- **RECORDS SUPPLIED**
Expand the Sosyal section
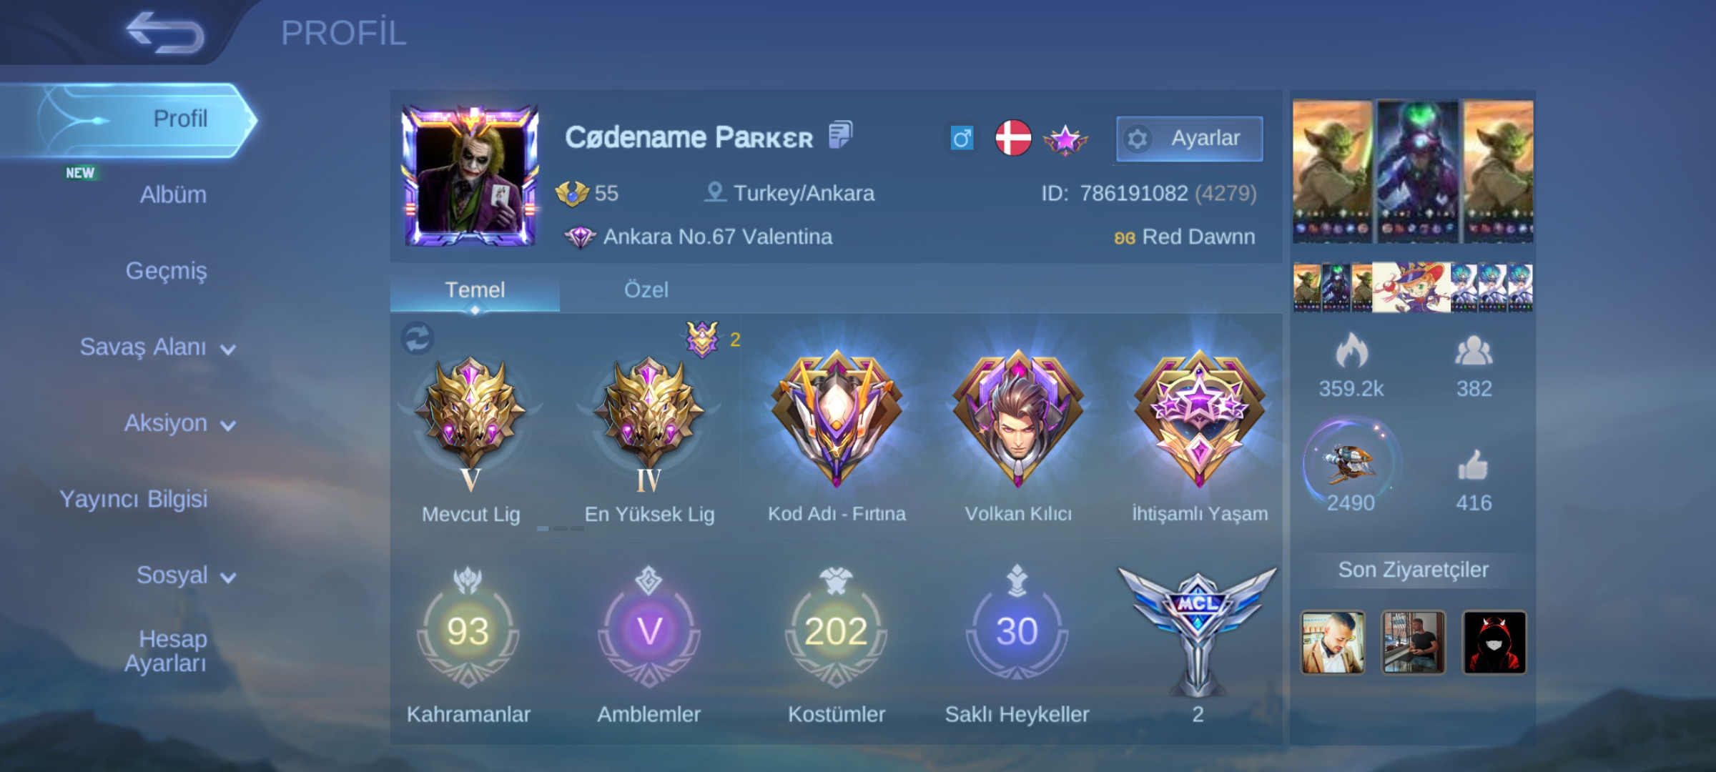Screen dimensions: 1716x772 pyautogui.click(x=186, y=575)
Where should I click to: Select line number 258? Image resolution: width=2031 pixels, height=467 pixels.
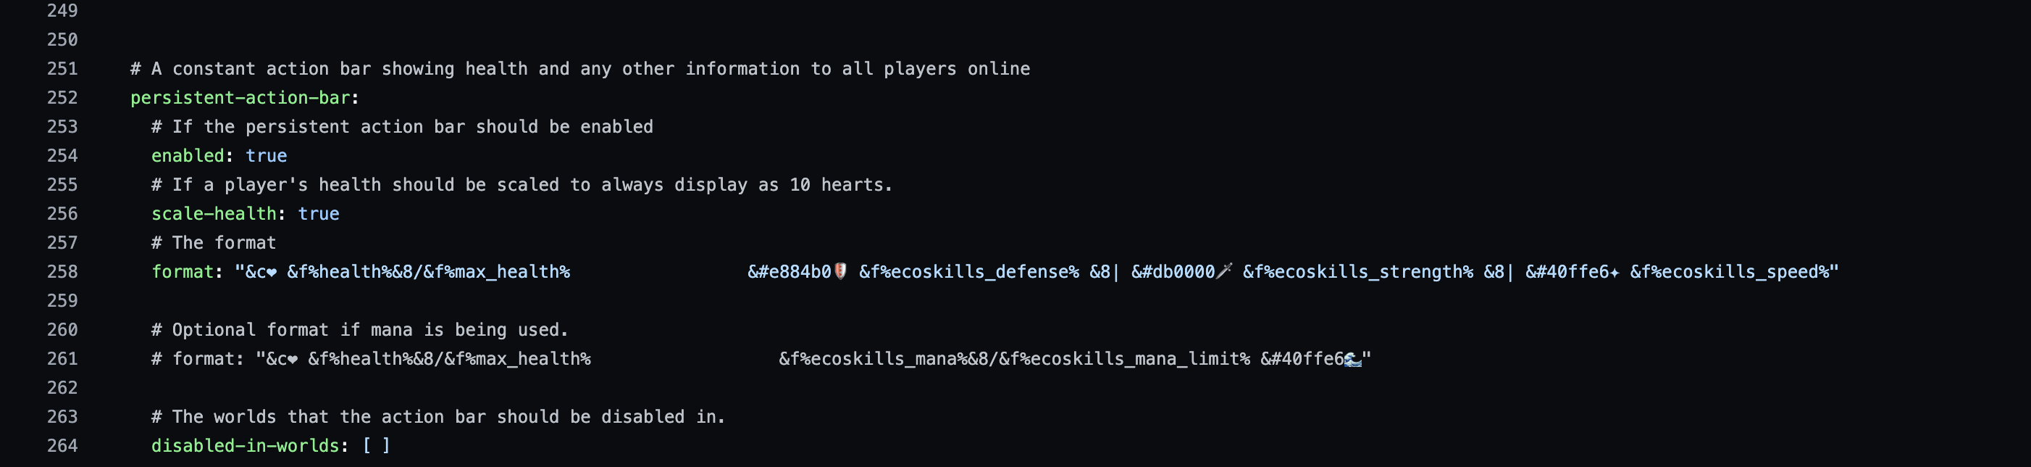[x=62, y=272]
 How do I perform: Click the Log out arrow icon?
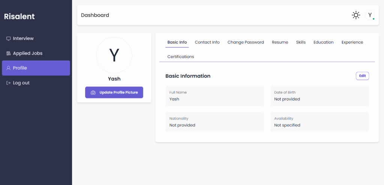tap(9, 83)
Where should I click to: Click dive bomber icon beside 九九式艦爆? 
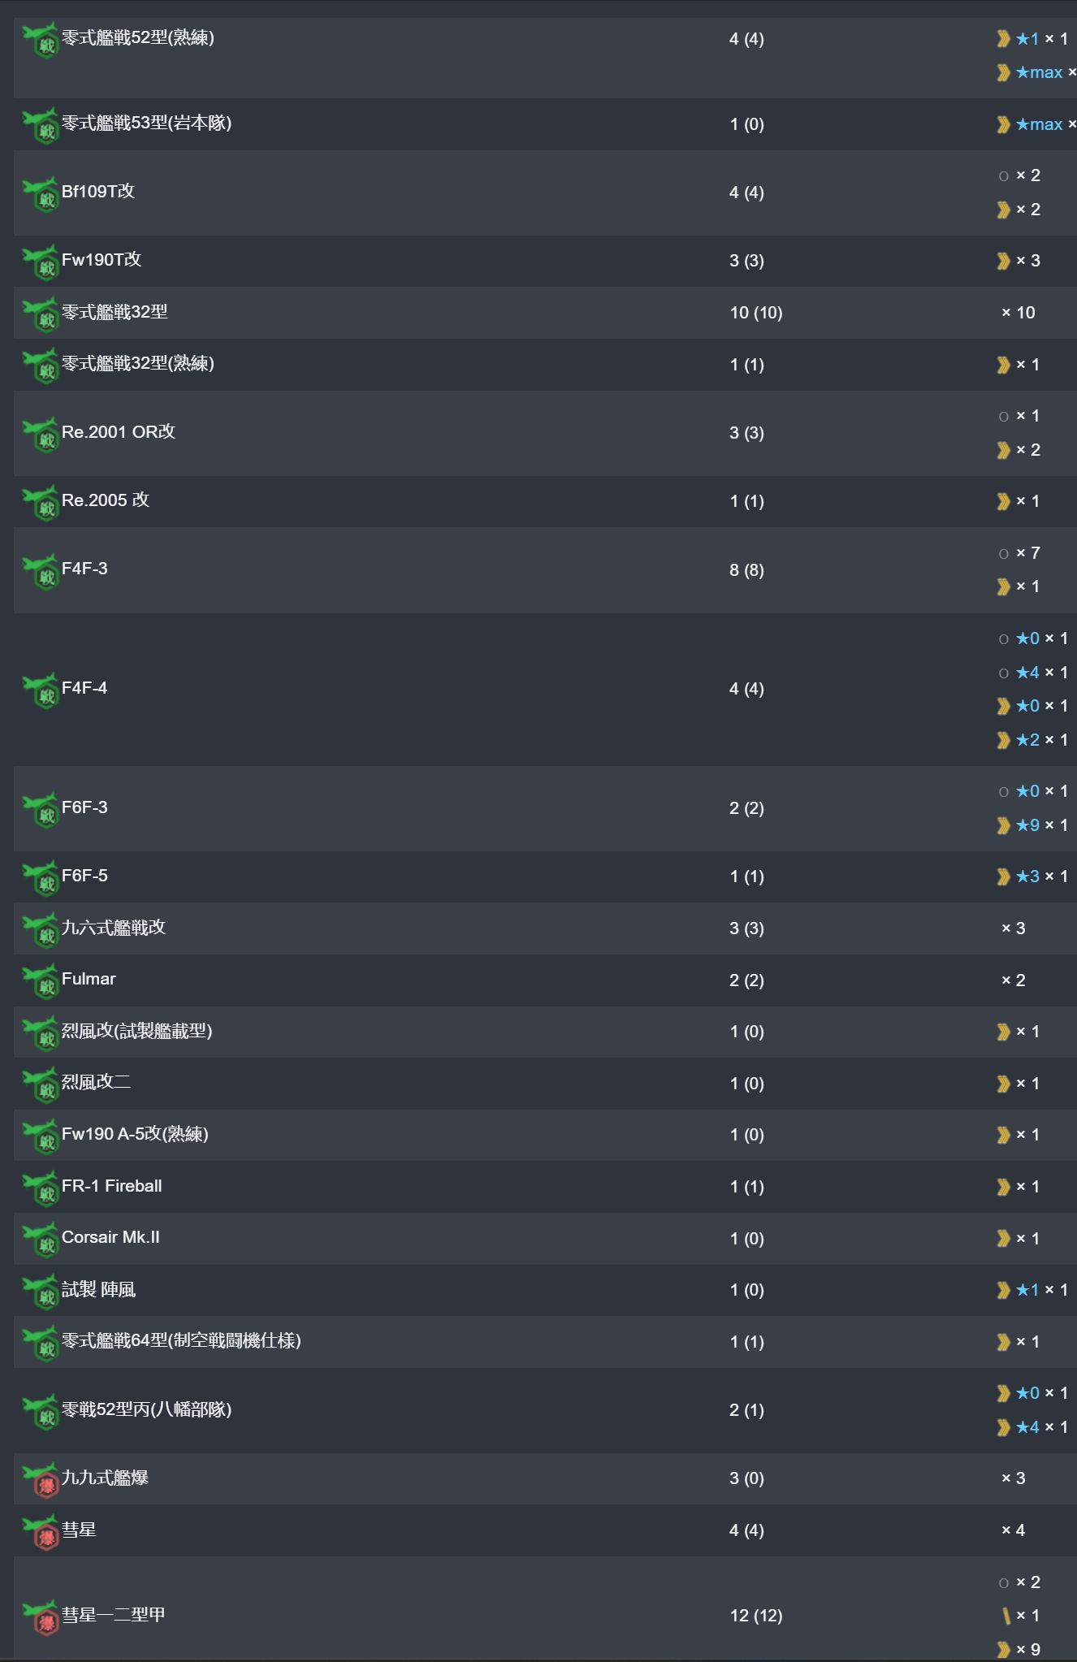pos(41,1481)
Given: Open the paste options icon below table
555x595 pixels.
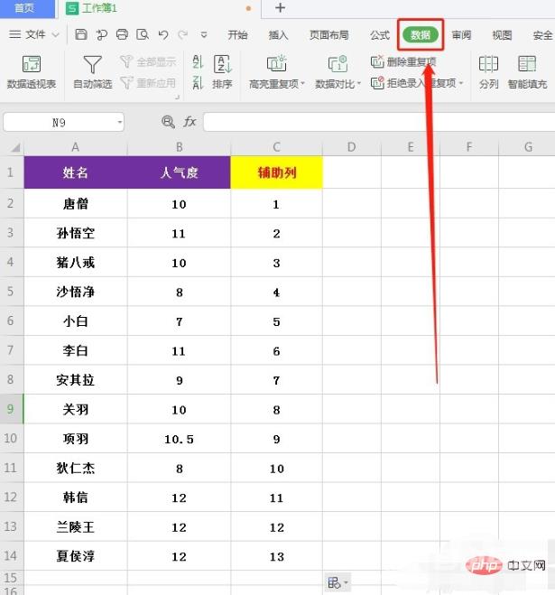Looking at the screenshot, I should click(x=336, y=582).
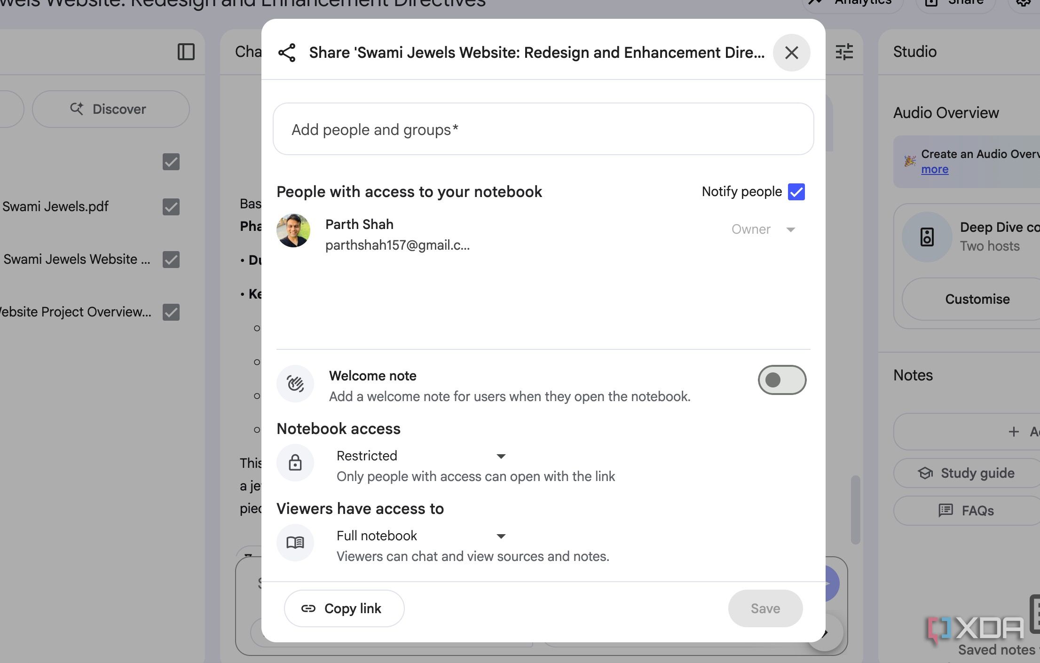Enable the Welcome note toggle
Viewport: 1040px width, 663px height.
coord(782,380)
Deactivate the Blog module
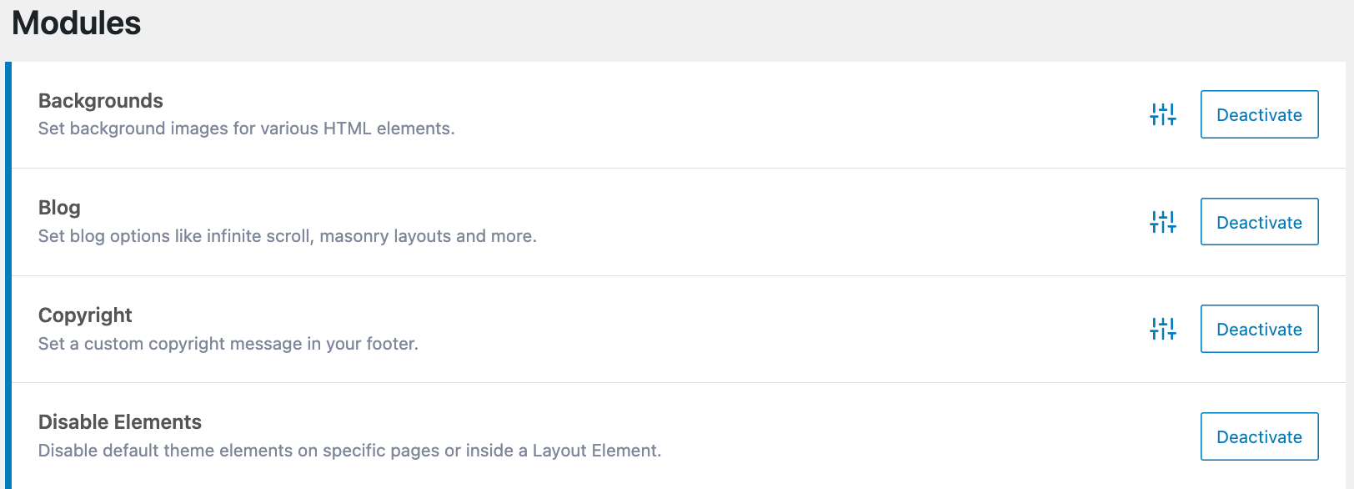This screenshot has width=1354, height=489. pos(1259,222)
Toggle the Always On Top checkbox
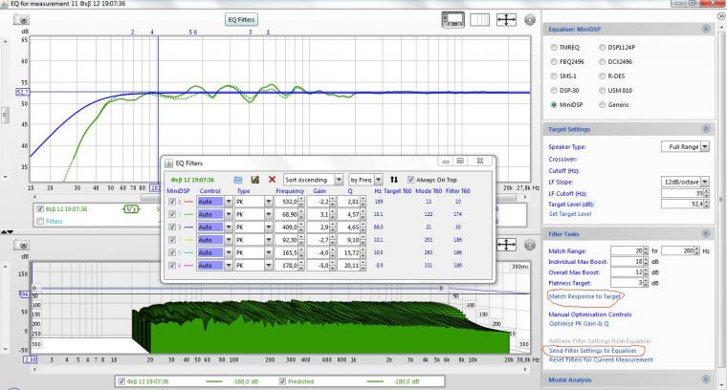The width and height of the screenshot is (727, 390). tap(412, 179)
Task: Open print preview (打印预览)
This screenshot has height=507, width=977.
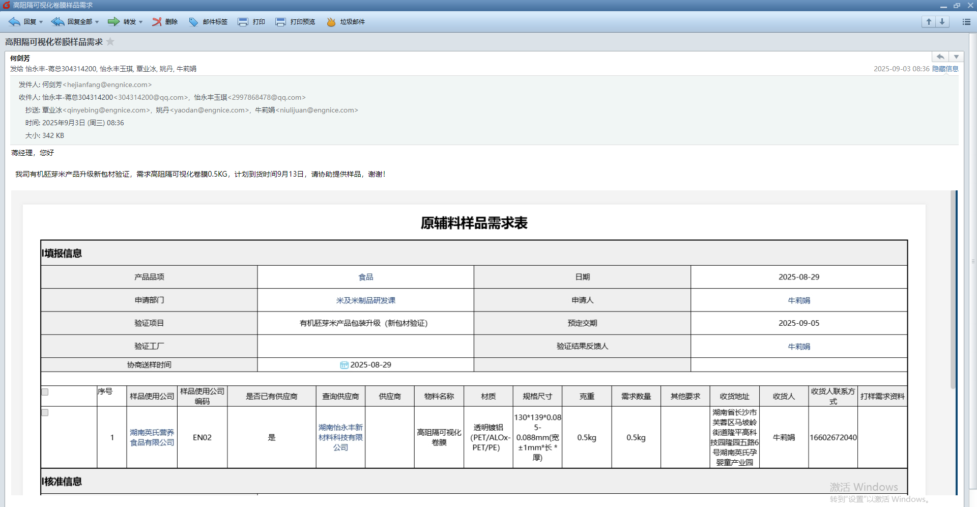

- **EXERCISE DESCRIPTION**
Transcribe, exactly and without pictures, everything in the data from the line with "Where should I click to: Select" down to the line with "Task: Open print preview (打印预览)", both included.

- **EXERCISE OUTPUT**
Where should I click to: Select line number 258? Image resolution: width=2031 pixels, height=467 pixels.
[x=62, y=272]
 How do I perform: Click the Log out arrow icon?
tap(9, 83)
Where should I click to: Click dive bomber icon beside 九九式艦爆? 
pos(41,1481)
Given: Open the paste options icon below table
555x595 pixels.
Looking at the screenshot, I should click(x=336, y=582).
Enable the Welcome note toggle
Viewport: 1040px width, 663px height.
coord(782,380)
Deactivate the Blog module
This screenshot has width=1354, height=489. pos(1259,222)
Toggle the Always On Top checkbox
The width and height of the screenshot is (727, 390). tap(412, 179)
Task: Open print preview (打印预览)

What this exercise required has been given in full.